### Recorded data ###
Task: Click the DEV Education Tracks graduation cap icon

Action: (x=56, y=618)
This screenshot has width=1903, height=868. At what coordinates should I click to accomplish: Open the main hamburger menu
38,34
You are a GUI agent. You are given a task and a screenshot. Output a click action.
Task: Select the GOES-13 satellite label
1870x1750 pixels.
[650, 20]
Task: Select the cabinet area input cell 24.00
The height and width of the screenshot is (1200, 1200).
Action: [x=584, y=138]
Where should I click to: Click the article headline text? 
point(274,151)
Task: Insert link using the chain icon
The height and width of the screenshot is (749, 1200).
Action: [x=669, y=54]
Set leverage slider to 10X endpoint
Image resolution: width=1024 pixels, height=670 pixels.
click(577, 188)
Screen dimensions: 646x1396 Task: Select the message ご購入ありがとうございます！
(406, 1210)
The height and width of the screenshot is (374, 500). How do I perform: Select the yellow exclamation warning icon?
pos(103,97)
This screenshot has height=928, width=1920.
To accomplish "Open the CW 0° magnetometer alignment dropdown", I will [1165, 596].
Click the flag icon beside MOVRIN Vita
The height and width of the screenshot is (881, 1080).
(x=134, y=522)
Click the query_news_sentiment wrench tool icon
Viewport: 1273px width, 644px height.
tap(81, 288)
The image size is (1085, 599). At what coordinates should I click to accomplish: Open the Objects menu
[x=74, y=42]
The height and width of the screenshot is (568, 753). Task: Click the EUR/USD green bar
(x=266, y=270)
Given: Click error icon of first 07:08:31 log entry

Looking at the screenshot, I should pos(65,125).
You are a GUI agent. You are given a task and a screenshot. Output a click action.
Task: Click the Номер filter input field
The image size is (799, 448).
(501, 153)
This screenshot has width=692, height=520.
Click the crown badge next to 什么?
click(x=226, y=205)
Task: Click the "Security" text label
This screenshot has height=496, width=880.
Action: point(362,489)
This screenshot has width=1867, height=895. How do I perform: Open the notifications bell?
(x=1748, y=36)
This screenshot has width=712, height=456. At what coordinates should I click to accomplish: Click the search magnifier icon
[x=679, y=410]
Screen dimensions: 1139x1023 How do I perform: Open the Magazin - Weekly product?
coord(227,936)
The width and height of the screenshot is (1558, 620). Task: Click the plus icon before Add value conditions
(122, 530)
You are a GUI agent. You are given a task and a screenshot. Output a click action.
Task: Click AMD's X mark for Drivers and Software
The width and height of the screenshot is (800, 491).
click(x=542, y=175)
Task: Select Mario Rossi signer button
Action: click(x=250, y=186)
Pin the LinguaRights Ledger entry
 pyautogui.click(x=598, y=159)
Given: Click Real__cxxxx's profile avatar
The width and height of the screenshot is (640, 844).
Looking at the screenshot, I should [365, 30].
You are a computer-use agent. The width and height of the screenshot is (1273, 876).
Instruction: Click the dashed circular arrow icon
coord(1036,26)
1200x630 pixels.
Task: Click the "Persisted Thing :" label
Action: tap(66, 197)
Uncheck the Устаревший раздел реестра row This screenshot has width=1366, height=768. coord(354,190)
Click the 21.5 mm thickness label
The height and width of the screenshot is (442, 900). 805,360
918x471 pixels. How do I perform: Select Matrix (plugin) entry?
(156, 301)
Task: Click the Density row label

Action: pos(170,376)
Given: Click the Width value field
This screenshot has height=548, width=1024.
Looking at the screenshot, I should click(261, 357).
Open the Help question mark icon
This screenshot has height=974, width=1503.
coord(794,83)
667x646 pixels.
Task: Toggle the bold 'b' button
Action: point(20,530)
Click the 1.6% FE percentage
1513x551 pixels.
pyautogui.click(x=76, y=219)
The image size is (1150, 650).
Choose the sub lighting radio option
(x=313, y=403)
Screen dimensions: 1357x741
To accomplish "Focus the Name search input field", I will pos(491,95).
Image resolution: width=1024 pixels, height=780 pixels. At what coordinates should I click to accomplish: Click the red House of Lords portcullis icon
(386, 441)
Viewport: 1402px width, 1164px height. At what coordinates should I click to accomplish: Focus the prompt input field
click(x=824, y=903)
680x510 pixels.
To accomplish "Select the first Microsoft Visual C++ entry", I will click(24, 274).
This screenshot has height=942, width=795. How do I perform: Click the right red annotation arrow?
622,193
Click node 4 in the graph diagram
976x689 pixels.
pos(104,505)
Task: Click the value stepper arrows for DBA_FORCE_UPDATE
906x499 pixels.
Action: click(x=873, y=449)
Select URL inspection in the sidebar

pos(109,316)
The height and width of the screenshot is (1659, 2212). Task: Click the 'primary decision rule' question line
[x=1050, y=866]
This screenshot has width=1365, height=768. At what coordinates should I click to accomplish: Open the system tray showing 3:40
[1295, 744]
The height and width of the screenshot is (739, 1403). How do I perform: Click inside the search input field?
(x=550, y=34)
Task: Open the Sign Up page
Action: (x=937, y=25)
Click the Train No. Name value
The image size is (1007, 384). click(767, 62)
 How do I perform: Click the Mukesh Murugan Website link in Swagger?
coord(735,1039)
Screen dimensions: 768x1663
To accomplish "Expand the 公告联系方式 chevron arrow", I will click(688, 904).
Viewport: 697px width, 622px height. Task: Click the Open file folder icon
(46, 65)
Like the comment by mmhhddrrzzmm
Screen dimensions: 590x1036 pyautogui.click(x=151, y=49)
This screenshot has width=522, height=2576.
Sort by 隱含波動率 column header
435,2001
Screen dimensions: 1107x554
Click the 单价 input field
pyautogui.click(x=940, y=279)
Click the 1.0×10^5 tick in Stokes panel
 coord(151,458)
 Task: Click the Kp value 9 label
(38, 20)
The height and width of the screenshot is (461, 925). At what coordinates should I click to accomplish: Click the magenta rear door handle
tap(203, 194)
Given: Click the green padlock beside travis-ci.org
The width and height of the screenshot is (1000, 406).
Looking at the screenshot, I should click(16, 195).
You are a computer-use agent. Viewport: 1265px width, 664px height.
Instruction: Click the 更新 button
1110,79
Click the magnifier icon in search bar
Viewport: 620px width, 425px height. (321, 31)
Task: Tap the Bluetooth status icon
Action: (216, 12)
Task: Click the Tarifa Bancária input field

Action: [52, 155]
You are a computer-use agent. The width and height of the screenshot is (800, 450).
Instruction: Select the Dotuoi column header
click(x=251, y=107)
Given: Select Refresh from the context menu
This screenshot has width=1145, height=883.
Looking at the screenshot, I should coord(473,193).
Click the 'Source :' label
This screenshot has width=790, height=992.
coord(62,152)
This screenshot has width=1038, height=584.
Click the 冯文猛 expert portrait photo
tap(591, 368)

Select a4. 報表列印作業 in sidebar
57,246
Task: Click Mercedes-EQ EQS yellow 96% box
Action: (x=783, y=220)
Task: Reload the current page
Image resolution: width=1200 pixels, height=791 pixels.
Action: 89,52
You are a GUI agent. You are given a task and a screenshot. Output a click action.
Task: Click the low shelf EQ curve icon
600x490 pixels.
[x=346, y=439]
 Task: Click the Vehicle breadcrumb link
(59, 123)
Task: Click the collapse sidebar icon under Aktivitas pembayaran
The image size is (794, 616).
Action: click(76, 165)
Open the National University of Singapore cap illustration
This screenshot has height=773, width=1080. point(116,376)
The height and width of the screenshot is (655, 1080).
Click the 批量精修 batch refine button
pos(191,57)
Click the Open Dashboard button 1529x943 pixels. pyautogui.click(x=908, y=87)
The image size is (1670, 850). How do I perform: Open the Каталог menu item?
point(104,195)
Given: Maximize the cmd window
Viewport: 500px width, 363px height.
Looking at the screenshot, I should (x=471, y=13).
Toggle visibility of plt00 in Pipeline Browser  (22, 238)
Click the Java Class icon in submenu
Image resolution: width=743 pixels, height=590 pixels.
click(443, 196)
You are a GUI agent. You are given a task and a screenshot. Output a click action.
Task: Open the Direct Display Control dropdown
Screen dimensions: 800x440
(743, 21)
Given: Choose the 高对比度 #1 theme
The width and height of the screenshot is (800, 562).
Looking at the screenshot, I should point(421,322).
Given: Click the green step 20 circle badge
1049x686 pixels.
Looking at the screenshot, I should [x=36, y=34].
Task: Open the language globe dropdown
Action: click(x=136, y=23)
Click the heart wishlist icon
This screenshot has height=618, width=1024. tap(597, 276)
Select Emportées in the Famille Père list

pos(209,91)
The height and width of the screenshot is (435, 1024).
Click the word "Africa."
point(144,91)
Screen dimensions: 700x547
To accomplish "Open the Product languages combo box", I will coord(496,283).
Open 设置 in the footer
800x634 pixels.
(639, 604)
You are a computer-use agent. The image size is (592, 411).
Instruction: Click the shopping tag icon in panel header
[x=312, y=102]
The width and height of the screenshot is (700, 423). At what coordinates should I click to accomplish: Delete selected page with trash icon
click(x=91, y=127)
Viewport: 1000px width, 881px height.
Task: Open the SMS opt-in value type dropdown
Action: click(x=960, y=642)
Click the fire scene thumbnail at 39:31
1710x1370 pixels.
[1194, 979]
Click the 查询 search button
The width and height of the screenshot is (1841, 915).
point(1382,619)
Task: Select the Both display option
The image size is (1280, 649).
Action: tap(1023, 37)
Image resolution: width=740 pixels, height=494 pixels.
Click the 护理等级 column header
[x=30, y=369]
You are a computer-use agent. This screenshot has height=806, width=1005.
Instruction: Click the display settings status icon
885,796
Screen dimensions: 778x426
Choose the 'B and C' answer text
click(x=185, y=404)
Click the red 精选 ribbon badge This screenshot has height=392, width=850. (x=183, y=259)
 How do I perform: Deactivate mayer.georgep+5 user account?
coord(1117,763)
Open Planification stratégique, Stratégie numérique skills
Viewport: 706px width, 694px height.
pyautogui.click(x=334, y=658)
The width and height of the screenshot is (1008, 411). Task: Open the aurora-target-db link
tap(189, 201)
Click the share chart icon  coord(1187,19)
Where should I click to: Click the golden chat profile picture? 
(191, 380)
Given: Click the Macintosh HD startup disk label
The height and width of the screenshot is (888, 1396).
###
Exercise instructions: The line with "Click the share" through the last line of the data: write these out exactly, and no others.

Response to this exercise:
Click the share chart icon  coord(1187,19)
Where should I click to: Click the golden chat profile picture? 
(191, 380)
Given: Click the Macintosh HD startup disk label
The height and width of the screenshot is (888, 1396).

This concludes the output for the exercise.